- - Sunday, October 15, 2017

ANALYSIS/OPINION:

Human liberty and dignity notched a big win earlier this month. The Pain-Capable Unborn Child Protection Act is a landmark step adding further protections for the unborn by criminalizing abortions performed after 20 weeks into a pregnancy.

The bill levies a fine or prescribes up to five years in prison for physicians who perform an abortion after this time window. The bill provides exceptions for pregnancies that threaten the life of the mother as well as pregnancies that are the result of rape or incest. The bill is a significant improvement on current law regulating abortion and is the greatest achievement of the 115th Congress to date.

The bill upgrades protections for the unborn. Punishing doctors who perform abortions after 20 weeks is the main thrust of the bill. The real work the bill does, however, is recalibrate the way the law protects the unborn. The bill is premised on the fact that life is precious and that science has determined that fetuses feel pain at this point during a pregnancy. Since the unborn feel pain, the law goes further by giving every opportunity to preserve life. This is why even in cases when a doctor performs an abortion after 20 weeks for one of the exceptions, a physician is required to have a neonatal resuscitation specialist on hand to attempt to save an aborted child. Further, under these circumstances, doctors are also required to conduct an abortion in a way with the greatest potential of saving the child’s life. These are noteworthy approaches to providing the unborn with legal protections otherwise not afforded to them.

The bill is the furthest move forward of current law regulating abortion in the United States. The keynote case regarding abortion, Roe v. Wade, held that a woman’s right to an abortion fell under the umbrella of the right to privacy protected by the 14th Amendment. This would be the most notable piece of legislation regulating abortion since the partial-birth abortion ban enacted in 2003. If signed into the law, an inevitable Supreme Court legal challenge would be a groundbreaking counter to the Roe precedent.

» Information given
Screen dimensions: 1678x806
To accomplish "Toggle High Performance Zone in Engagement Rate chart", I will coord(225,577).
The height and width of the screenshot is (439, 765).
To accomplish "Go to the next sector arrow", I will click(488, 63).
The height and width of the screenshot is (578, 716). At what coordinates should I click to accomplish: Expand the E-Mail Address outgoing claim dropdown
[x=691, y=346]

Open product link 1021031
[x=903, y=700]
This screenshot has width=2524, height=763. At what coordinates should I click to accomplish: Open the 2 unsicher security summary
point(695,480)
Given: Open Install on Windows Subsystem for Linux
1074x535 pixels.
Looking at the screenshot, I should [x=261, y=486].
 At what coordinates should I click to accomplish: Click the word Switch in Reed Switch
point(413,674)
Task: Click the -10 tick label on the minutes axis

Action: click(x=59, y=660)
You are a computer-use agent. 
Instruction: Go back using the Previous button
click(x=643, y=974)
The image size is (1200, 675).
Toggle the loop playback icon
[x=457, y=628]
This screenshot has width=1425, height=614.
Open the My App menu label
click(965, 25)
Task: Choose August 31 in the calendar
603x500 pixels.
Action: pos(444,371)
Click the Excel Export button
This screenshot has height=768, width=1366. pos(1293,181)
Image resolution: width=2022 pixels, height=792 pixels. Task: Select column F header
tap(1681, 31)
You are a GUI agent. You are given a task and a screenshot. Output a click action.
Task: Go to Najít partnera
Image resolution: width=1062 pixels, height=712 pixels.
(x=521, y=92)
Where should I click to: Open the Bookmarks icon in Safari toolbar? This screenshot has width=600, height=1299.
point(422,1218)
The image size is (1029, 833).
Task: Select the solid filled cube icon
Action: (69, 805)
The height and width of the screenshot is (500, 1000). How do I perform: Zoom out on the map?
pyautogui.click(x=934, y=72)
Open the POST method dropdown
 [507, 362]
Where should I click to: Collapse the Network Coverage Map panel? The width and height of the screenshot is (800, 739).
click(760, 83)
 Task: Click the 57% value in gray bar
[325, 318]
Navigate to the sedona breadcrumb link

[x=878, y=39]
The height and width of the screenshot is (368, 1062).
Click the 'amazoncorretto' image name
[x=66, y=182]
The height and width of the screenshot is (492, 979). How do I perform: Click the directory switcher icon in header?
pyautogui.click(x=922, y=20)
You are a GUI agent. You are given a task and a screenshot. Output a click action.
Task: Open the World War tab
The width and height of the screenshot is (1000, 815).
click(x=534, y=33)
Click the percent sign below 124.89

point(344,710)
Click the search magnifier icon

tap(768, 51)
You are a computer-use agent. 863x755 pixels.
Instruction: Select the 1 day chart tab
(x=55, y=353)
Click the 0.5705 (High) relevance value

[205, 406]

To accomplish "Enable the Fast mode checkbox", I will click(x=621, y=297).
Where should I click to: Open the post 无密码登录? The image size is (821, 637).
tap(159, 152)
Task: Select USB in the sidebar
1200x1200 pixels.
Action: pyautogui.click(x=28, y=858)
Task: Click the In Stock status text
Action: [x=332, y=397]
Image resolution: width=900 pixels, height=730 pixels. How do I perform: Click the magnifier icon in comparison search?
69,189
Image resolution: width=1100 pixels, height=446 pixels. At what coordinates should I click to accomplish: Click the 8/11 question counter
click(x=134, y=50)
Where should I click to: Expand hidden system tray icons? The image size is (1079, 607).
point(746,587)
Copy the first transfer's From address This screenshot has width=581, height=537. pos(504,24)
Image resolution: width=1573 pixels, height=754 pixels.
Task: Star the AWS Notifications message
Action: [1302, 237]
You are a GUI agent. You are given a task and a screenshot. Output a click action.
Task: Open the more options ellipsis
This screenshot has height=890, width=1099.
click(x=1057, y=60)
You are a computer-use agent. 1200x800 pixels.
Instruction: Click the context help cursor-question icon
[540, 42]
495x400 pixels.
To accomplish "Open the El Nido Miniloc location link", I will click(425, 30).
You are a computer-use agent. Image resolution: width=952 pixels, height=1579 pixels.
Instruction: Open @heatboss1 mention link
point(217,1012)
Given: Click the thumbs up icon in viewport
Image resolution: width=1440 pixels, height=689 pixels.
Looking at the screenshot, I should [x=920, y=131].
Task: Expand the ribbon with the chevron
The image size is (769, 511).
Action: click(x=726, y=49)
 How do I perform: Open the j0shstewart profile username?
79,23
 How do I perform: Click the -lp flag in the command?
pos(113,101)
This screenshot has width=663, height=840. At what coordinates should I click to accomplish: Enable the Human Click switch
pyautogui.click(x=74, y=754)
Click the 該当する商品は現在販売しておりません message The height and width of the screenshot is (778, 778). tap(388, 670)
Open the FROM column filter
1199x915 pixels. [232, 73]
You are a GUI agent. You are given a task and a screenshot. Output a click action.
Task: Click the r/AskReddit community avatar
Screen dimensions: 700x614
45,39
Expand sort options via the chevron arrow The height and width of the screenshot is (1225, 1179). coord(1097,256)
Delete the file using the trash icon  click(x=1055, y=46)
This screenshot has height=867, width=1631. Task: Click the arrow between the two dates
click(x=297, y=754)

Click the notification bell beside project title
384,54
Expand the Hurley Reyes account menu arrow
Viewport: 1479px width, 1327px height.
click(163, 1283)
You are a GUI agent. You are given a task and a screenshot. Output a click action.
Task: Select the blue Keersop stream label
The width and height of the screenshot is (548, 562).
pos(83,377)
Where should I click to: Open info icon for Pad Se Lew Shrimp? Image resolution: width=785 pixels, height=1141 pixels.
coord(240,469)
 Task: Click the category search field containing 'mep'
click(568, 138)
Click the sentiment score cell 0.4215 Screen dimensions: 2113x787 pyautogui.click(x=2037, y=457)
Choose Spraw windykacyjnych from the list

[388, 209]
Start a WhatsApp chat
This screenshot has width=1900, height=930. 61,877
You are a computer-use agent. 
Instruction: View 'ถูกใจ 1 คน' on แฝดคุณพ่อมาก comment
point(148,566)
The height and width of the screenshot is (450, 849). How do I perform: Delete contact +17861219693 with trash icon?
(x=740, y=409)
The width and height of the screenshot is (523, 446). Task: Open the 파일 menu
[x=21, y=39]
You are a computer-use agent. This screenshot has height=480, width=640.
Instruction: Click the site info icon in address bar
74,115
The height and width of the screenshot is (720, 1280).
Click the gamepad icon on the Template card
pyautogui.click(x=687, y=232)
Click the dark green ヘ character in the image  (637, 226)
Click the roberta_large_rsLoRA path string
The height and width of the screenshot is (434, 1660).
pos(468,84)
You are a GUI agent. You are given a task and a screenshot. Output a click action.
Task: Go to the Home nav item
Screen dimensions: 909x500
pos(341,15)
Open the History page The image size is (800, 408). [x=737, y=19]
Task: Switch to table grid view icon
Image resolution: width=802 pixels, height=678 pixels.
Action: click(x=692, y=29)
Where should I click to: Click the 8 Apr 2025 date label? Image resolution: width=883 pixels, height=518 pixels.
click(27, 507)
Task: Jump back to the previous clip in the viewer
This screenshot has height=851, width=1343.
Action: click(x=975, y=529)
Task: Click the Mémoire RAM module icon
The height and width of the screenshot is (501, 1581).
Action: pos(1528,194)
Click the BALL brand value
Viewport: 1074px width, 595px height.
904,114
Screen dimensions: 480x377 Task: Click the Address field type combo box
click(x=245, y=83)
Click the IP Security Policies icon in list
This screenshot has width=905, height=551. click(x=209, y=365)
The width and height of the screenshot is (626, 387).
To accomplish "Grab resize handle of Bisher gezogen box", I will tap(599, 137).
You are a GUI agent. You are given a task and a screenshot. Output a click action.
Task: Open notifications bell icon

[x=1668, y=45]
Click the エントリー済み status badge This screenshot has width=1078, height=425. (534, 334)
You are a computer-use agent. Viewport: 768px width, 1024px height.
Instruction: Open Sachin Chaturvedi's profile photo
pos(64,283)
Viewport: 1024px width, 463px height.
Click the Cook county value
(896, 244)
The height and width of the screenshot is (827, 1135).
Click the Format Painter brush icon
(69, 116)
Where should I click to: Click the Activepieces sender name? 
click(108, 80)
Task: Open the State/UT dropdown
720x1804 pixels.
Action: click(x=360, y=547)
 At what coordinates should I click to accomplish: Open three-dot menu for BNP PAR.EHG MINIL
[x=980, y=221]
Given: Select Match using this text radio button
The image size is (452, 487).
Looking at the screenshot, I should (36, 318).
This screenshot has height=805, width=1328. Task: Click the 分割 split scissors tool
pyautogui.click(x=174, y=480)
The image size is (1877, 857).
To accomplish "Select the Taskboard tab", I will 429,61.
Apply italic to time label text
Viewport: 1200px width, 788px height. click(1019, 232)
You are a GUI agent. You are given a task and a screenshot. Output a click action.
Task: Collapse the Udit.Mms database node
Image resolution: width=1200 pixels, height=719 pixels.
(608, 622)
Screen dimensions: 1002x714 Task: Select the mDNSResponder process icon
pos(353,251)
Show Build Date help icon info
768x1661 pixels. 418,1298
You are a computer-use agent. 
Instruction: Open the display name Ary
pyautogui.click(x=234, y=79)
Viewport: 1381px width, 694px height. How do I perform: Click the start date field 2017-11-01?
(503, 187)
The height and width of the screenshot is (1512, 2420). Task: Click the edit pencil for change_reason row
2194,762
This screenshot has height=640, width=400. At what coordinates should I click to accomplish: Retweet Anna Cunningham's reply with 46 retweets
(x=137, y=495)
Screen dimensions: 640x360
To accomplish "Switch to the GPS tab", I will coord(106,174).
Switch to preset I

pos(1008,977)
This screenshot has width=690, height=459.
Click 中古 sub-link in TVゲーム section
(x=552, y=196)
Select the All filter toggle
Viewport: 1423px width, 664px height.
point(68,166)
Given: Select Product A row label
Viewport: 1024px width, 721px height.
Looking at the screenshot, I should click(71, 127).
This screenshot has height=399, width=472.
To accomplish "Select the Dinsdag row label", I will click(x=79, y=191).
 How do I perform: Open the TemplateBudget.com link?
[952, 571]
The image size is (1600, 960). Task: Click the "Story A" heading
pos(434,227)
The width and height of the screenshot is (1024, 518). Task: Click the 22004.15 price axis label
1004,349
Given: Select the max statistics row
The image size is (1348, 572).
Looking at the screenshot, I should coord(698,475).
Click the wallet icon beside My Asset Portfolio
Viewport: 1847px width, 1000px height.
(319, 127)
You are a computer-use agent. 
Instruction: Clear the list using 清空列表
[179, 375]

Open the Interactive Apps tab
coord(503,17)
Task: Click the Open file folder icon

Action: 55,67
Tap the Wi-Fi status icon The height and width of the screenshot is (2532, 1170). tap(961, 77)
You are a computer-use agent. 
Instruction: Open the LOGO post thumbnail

» Task
Print the part of the opinion piece on the 20-week abortion bill starting with "- - Sunday, October" and going on through "Congress to date.". The lines have nothing to do with the opinion piece on the 20-week abortion bill.

» Completed exercise
- - Sunday, October 15, 2017

ANALYSIS/OPINION:

Human liberty and dignity notched a big win earlier this month. The Pain-Capable Unborn Child Protection Act is a landmark step adding further protections for the unborn by criminalizing abortions performed after 20 weeks into a pregnancy.

The bill levies a fine or prescribes up to five years in prison for physicians who perform an abortion after this time window. The bill provides exceptions for pregnancies that threaten the life of the mother as well as pregnancies that are the result of rape or incest. The bill is a significant improvement on current law regulating abortion and is the greatest achievement of the 115th Congress to date.